Im also not letting myself get too worked up. I could probably let myself get to the point of wanting to smoke to feel better. I’ve done those things in the past; create situations to justify having a cigarette. Now, at least I can see the BS in doing that, so there is progress had.
I stumbled on an interesting quit smoking site last night. I’ll go back and find the part that captured my mind. It was along the same thoughts of a Joel Spitzer article I read once that spoke to embracing the craves by staying detached and watching them. It resonated with a tactic that at times works for me. It also made me realize that I’m a functionalist. Made me realize that this quit endeavor takes a bit of an arsenal. Somewhat akin to all these so called “survivalists” we have here in the US. You know, the ones who hoarded all their beans and bullets (and likely toilet paper) preparing for the moment to come when they’d have to hole up and secure themselves from some yet unseen enemy. Except now they are the same folks who are crying and screaming “let me out! You’re tramping on my freedom!” Because a potentially deadly virus isn’t enough of an unseen enemy for them personally to be holed up over. No, that woos of a thing that they can’t see and therefore they feel it doesn’t have a weapon isn’t enough to fight against... they need an actual AK47 or M16 to be in the hands of what they are facing for it to be an actual enemy. Morons. Same ones that come in sick and worried and wanting a test. Yeah. I digress...Anyway, this quit takes an arsenal of tactics. One moment I’m finding that it takes determination and a power through and fight the urge mindset. One moment it takes a mindset of “I relinquish myself to the crave and will just ride the wave”. Another crave requires a “lean in but not too hard” mindset. Some of the craves just suck and I feel on the brink of a cliff and know that if I just had a hang glider attached I’d go ahead and step off and FLY! Oh, what a feeling that would be and it is on my list to do as soon as a place is open to rent one. And yet there is the tactic of getting on here and babbling and yes, that works too while waiting for my little tiny clear acrylic or whatever it is made of adhesive patch on my arm to release it’s trickle of nicotine into my system. Ahhh...I feel the tingle now...relief and release...

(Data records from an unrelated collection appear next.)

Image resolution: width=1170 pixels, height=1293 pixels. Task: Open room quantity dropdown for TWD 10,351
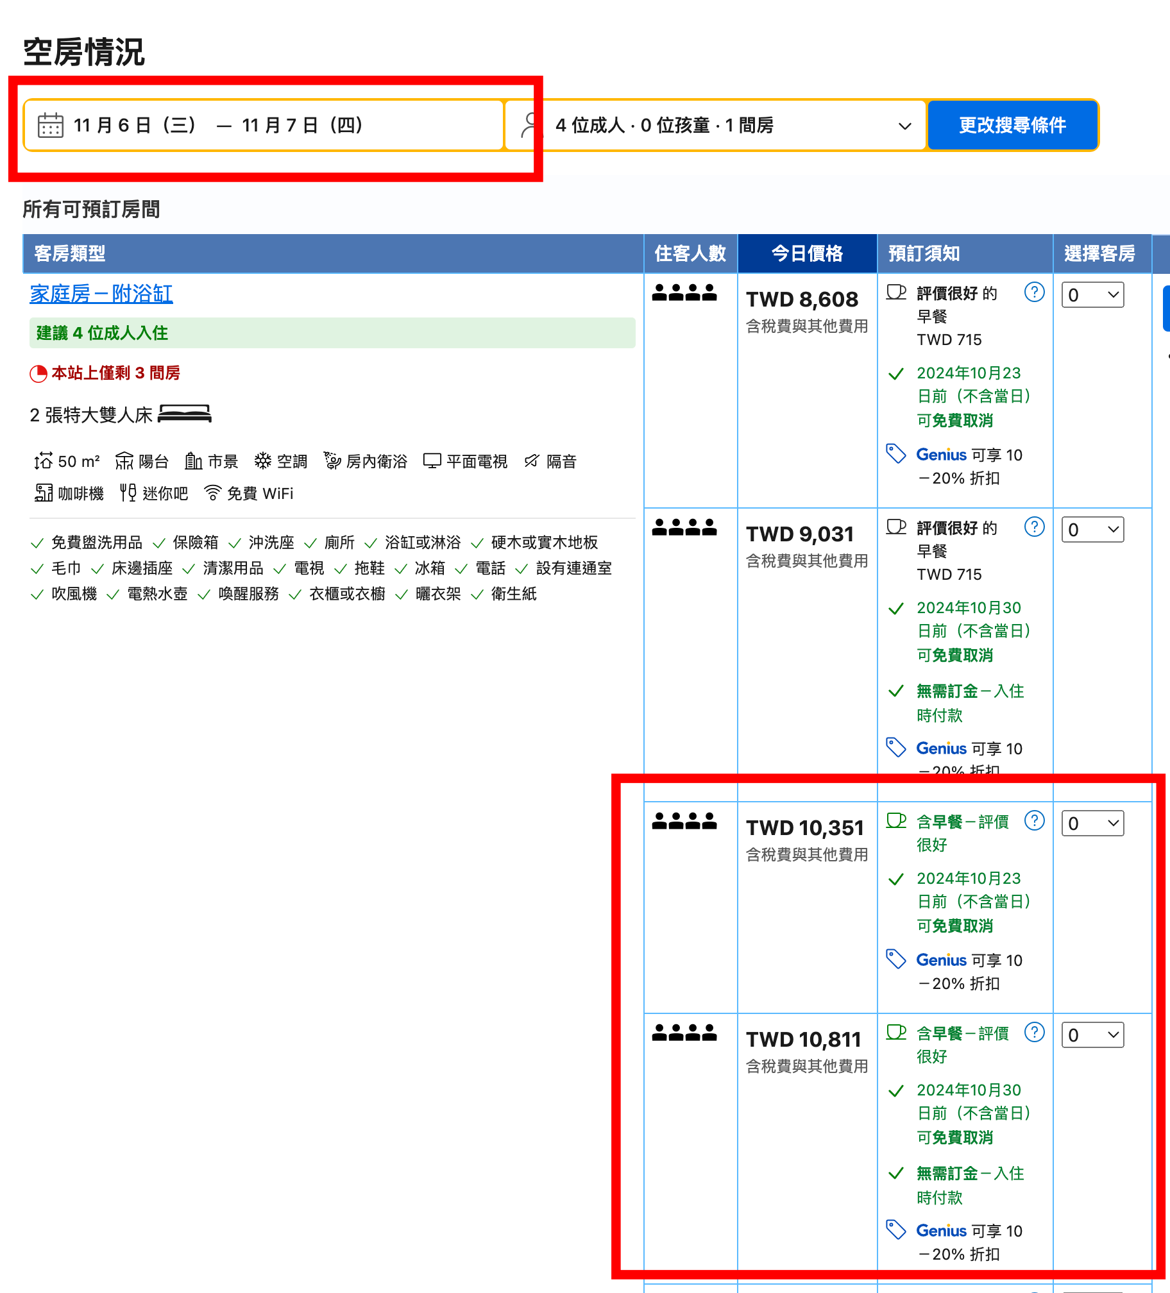1092,824
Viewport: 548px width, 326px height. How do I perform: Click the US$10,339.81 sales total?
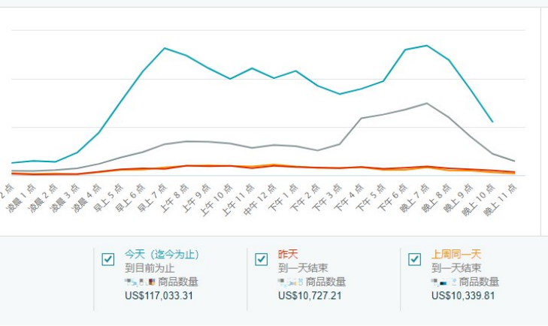[x=463, y=295]
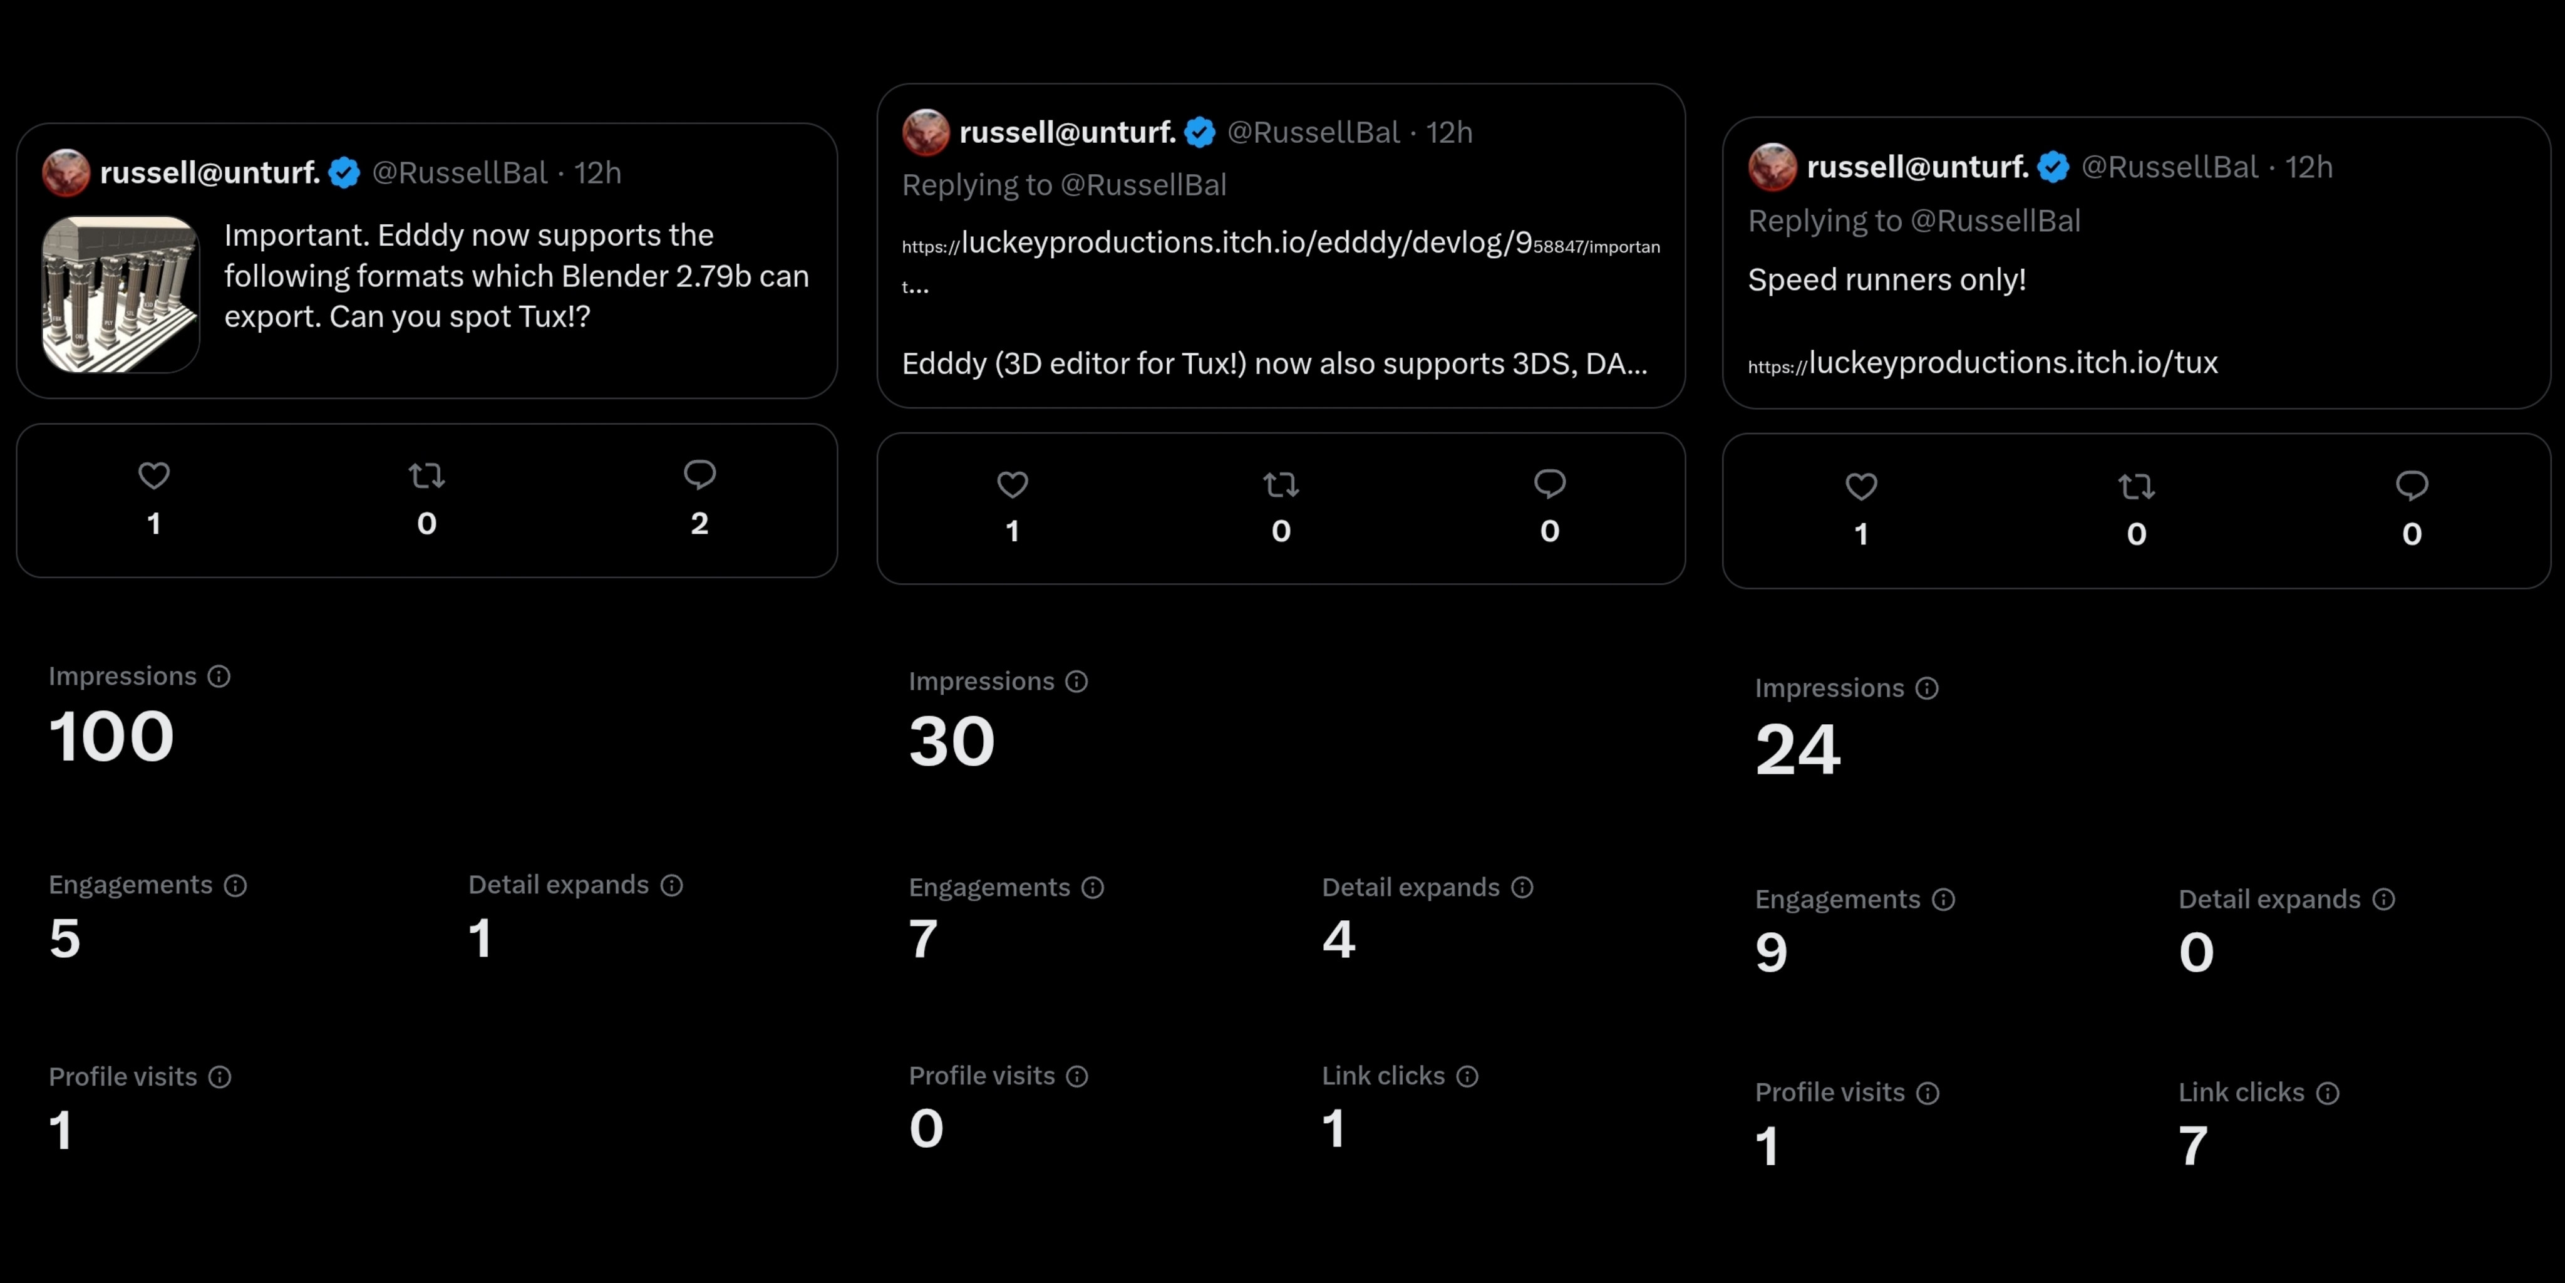The image size is (2565, 1283).
Task: Open the reply bubble showing 2 replies
Action: click(x=700, y=476)
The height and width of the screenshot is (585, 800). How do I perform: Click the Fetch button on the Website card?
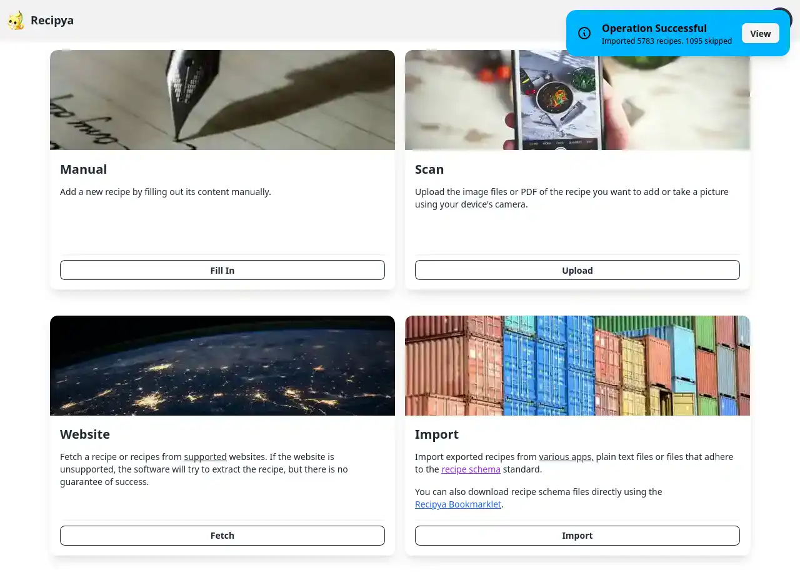pyautogui.click(x=223, y=536)
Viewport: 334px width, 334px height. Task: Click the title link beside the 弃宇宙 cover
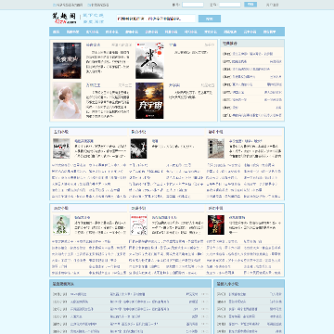(x=174, y=85)
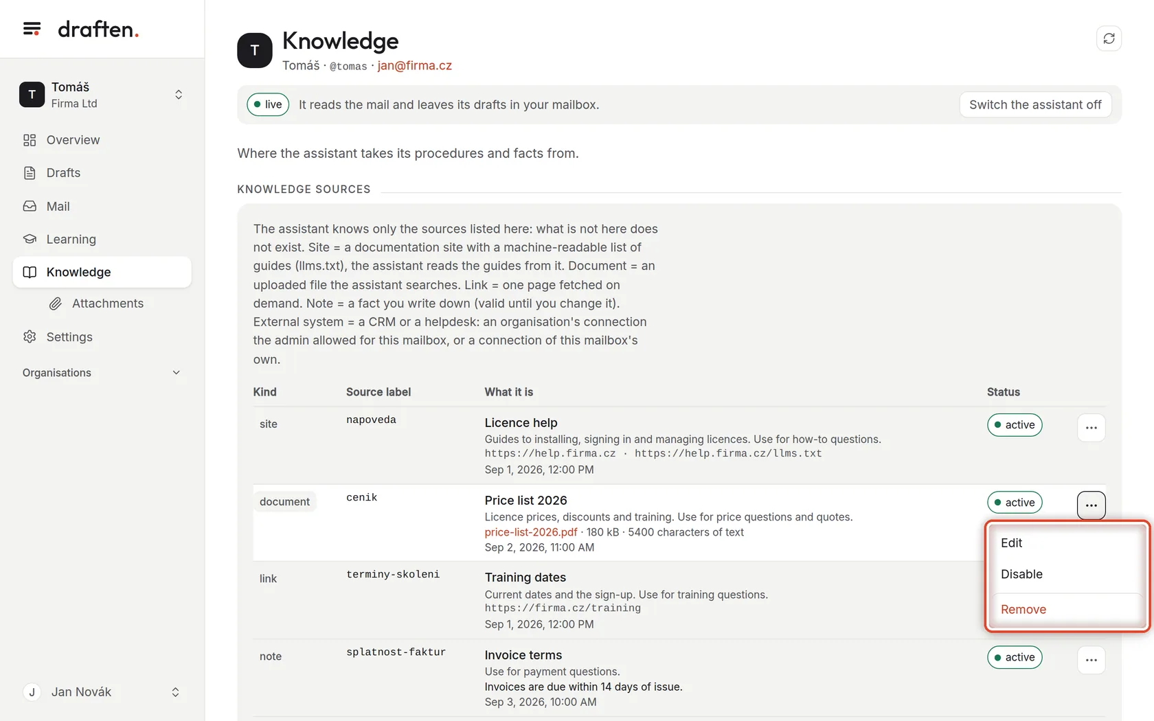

I digressed again!! Not sure what it is Musivore but you seem to have tapped into a writing response in me! Which, no, I’m not a writer and have never written anything worthy of being printed anywhere. Heck, I couldn’t even stick with a quit journal.
But back to the site I found, it is interesting as it goes in depth into how to accept the craves and detach and not fight them. I’ll figure out how to attach a link here. It is a bit redundant but then in another part explains the redundancy. You know, redundancy works!!! Look at Trump. He repeats rhetoric and other things and voila! It is believed. So why not apply that same principle to this I ask? Humans are actually fairly simple in our complexity at times. Just cut through the BS that we think is what makes us so unique and special and above all the other creatures and sure enough, there we are. Simple mammals with parts we still refer to as the reptilian brain. Hmmmm.